It's hard to believe that it has been five years since the terrorist attacks of 9/11/01. We were living in Grand Rapids at the time, and I remember the day like it was yesterday. Jeff had left for work, the girls were off to school, the boys were playing; I was folding laundry in our bedroom watching the "Today" show when they cut in with the news that a plane had hit the WTC. Like most people, I assumed there had been pilot error or something like that. I kept watching and remember yelling "There's another one!" as I watched the second plane hit the other tower. As it became obvious we were being attacked, I sat on our bed with tears rolling down my face, realizing that life would never be the same.
The morning seemed to last forever that day. I talked to my mom many times. My younger brother was on a flight out of Reagan International airport that morning, and we couldn't reach him. As his wife and my parents tried to call his office and his cell phone, to no avail, we all waited anxiously, hoping and praying that he was okay.
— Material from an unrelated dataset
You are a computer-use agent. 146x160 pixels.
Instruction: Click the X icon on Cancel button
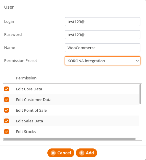point(53,153)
Thankfully, he got off the plane and out of the airport just as the plane hit the Pentagon. He was able to grab a taxi and get out of DC before they closed off all the main highways, etc. He was safe, but those were very tense hours.
My sister, Becky, called me at home that morning, telling me to go pick up the girls from school. I didn't. I figured they were safe with their teachers, and I didn't want them to see what was going on on the television. I didn't want to scare them by changing their routine and letting them see my sadness.
The boys had haircuts that morning. I remember driving to their appointments, which were at a friend's house, constantly glancing up at the sky, watching for airplanes, even though I knew all flights had been grounded and I figured that Grand Rapids probably wasn't high on the terrorists' target list. It was a beautiful, clear day in Michigan that day too. It was eerily quiet and serene. While the boys got their hair cut, we were glued to the television, watching minute-by-minute coverage on Fox news.
The following spring, we moved east. Here, many people were affected directly by 9/11. Two men who lived in our town were killed at the Pentagon. Each year, the town holds a ceremony at the memorial garden, which was planted to honor these two men. One of these men had a young boy and a baby girl on the way. His family goes to our local pool, and each time I see his wife and children, I wonder how they are doing. And as I wonder, I hope that their family and all the others who lost loved ones on 9/11 know that we do remember and we will never forget.